>>>

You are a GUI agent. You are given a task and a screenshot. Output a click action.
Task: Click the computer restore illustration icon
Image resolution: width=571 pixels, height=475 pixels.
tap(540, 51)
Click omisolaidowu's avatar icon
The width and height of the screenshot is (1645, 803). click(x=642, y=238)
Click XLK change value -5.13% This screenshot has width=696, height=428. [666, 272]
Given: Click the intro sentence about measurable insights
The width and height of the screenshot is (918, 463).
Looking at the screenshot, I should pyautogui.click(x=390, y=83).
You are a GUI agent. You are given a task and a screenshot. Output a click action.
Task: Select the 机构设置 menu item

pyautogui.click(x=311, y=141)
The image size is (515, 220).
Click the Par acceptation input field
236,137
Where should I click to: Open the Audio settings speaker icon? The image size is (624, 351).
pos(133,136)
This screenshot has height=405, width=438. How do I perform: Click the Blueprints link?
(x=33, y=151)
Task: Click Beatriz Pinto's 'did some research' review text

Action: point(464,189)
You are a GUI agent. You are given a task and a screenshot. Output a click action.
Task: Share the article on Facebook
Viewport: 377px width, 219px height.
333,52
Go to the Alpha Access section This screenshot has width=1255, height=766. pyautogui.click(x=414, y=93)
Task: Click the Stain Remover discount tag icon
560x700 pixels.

<<<

▶ _Problem requirements_: Repeat every line of the material exactly as given.

▶ _Response to this task_:
You are a GUI agent. You are given a task and a screenshot. Output a click action.
Task: Click the computer restore illustration icon
Image resolution: width=571 pixels, height=475 pixels.
tap(540, 51)
Click omisolaidowu's avatar icon
The width and height of the screenshot is (1645, 803). click(x=642, y=238)
Click XLK change value -5.13% This screenshot has width=696, height=428. [666, 272]
Given: Click the intro sentence about measurable insights
The width and height of the screenshot is (918, 463).
Looking at the screenshot, I should pyautogui.click(x=390, y=83).
You are a GUI agent. You are given a task and a screenshot. Output a click action.
Task: Select the 机构设置 menu item

pyautogui.click(x=311, y=141)
The image size is (515, 220).
Click the Par acceptation input field
236,137
Where should I click to: Open the Audio settings speaker icon? The image size is (624, 351).
pos(133,136)
This screenshot has height=405, width=438. How do I perform: Click the Blueprints link?
(x=33, y=151)
Task: Click Beatriz Pinto's 'did some research' review text

Action: point(464,189)
You are a GUI agent. You are given a task and a screenshot. Output a click action.
Task: Share the article on Facebook
Viewport: 377px width, 219px height.
333,52
Go to the Alpha Access section This screenshot has width=1255, height=766. pyautogui.click(x=414, y=93)
Task: Click the Stain Remover discount tag icon
560x700 pixels.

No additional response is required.